- Immersing yourself in stunning scenery and wildlife with expert local guides who will share a millennium of accumulated history, and take you through deep fords and mountains
- Scaling world-famous climbing cliffs for the very experienced mountain climbers
- Experiencing ancient Inuit culture and visiting local elders at the Piqqusilirivvik Inuit Cultural School
Located on the eastern coast of Baffin Island, Clyde River has become known for both preservation of Inuit culture and the majestic cliffs of the many fiords and mountains in the area.
The abundance of wildlife in the area has made the Clyde River area an important hunting ground for Inuit for nearly 2000 years. Unlike many other regions of Nunavut, Clyde River’s first contact with Europeans was not with British explorers and whalers, but rather Norse Vikings around 1000 AD. These early visitors called the area ‘Helluland’.

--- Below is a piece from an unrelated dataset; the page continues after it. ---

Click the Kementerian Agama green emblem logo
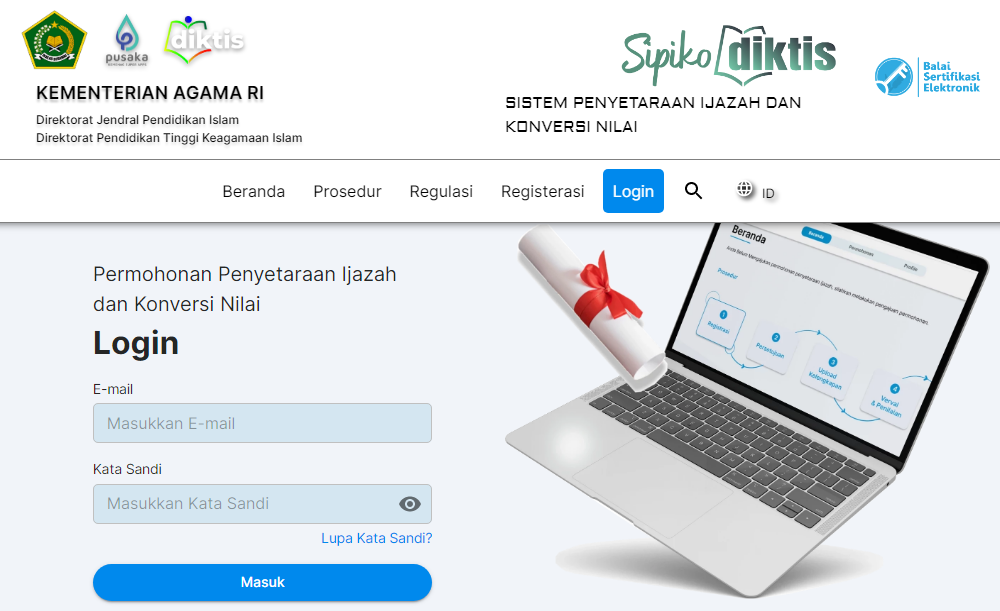The image size is (1000, 611). click(54, 40)
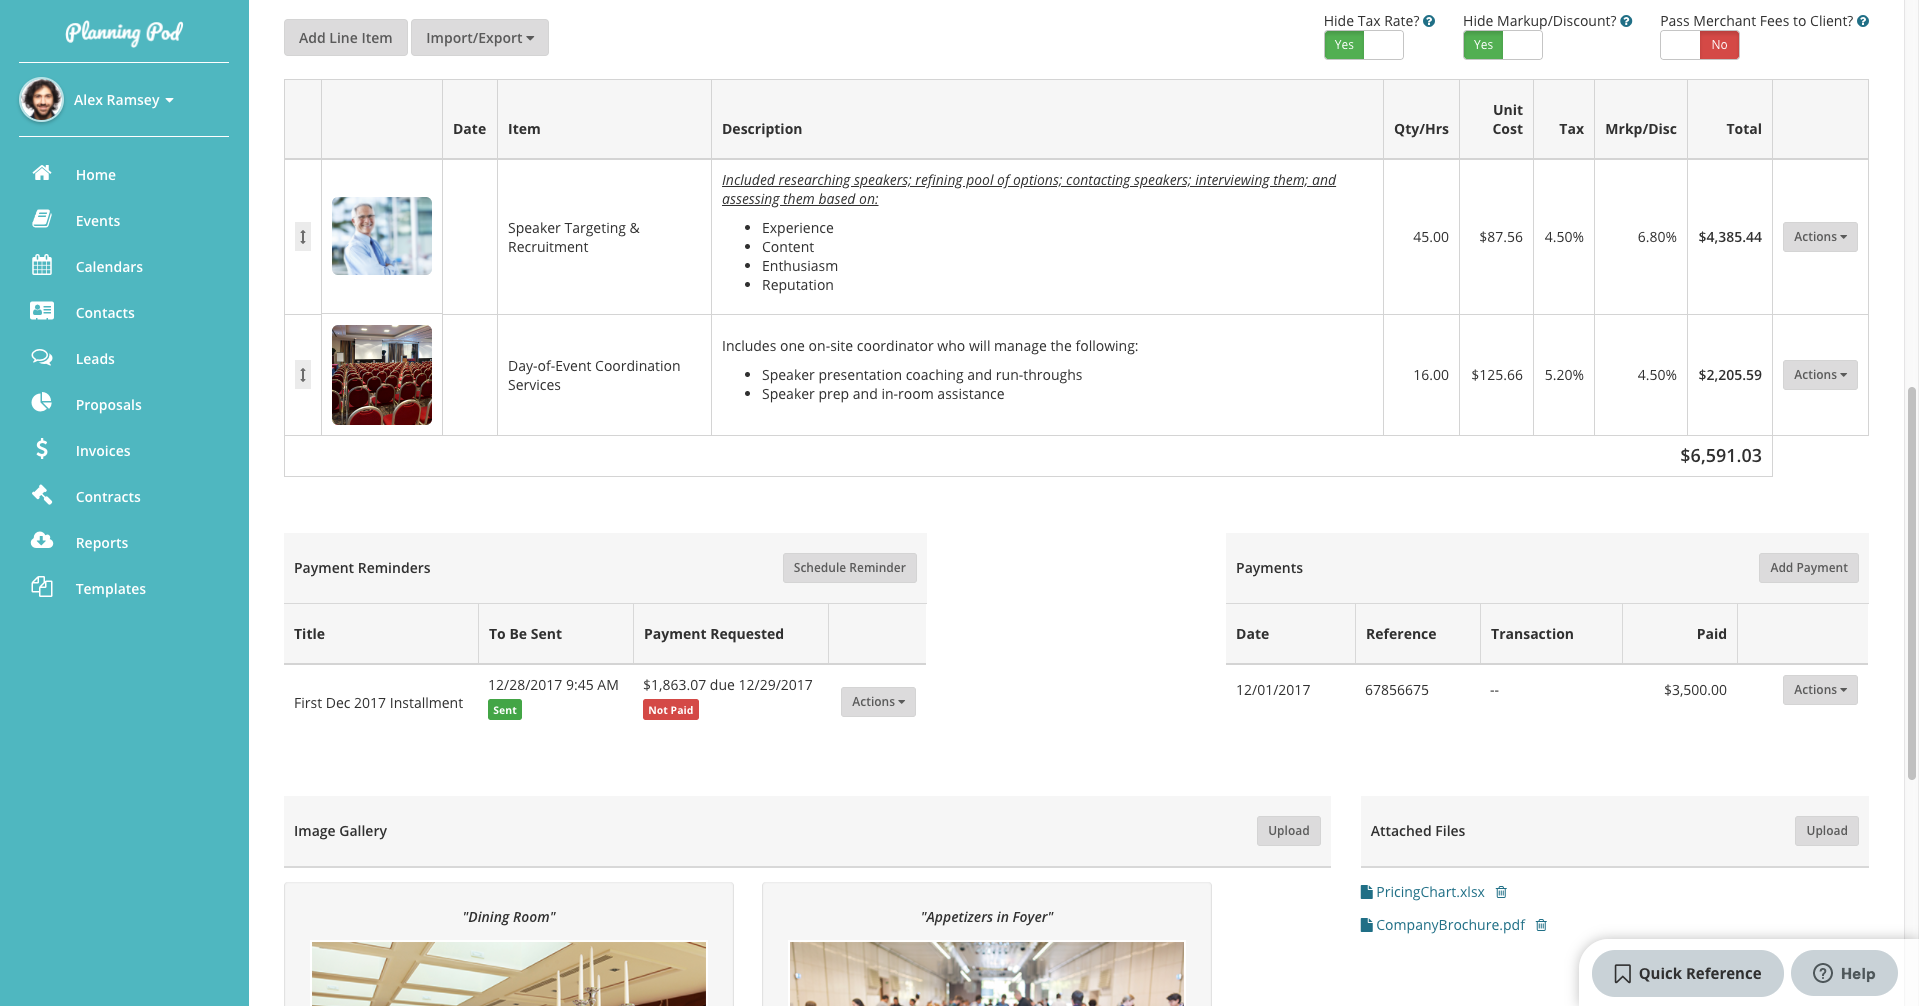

The modern community was formed around the Hudson’s Bay Company trading post, which was opened in 1924. In 1962, the Canadian Government created the Federal Day School, offering education to the Inuit in the area.
The community was founded on hunting and trapping, and today this tradition continues. The importance of hunting and Inuit culture led to the Government of Nunavut to create the Piqqusilirivvik Inuit Cultural School in 2011. This school provides young Inuit with the opportunity to immerse themselves in traditional hunting, sewing, and Inuit cultural activities.

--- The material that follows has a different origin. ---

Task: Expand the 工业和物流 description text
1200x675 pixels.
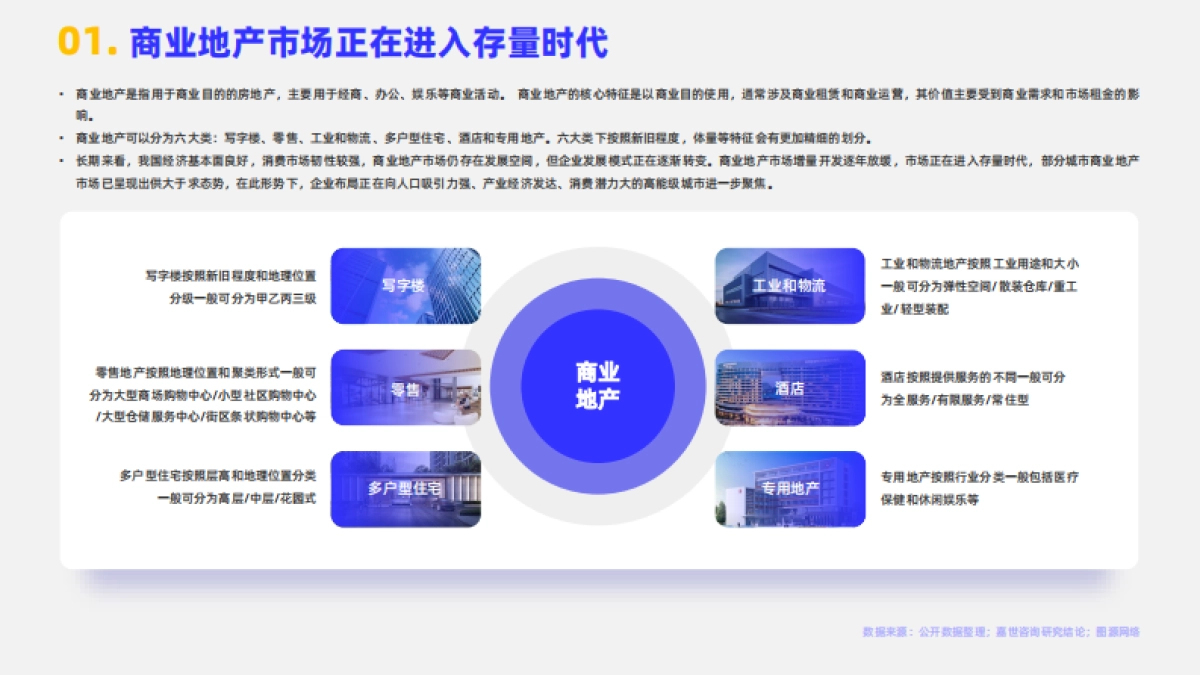Action: (980, 287)
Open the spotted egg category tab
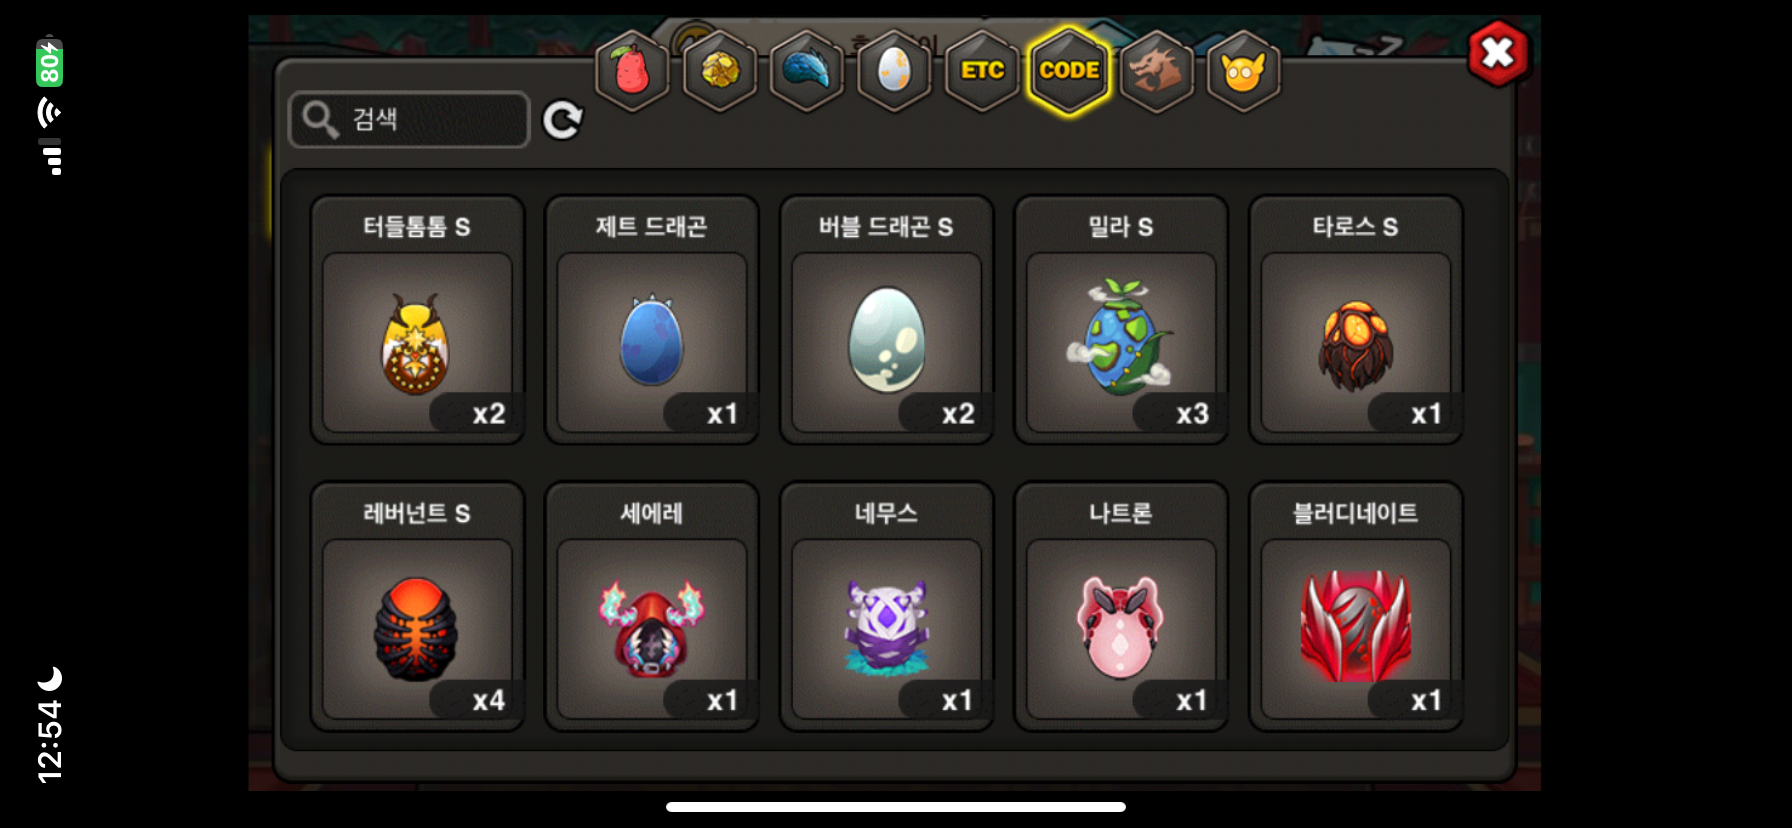The height and width of the screenshot is (828, 1792). pos(894,71)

You may come to Clyde River for the spectacular scenery, but it is the deep rooted culture and knowledge of local people that will make your journey complete. These expert hunters and seamstresses provide the context for your experience. Listen to the whispers of generations of elders welcoming all comers to this special place.
Communities in Nunavut have the right to determine their Liquor System. In this community, any quantity of liquor that is imported, consumed, possessed and transported must be approved by the Alcohol Education Committee. Once your application has been approved, you have to buy a liquor import permit from The Nunavut Liquor and Cannabis Commission.
Whether you live in or travel to an unrestricted or restricted community, you need a liquor permit to bring more than three litres of spirits, nine litres of wine, or 26 litres of beer with you when you travel into Nunavut. Liquor permits are always required when you place a liquor order outside the territory.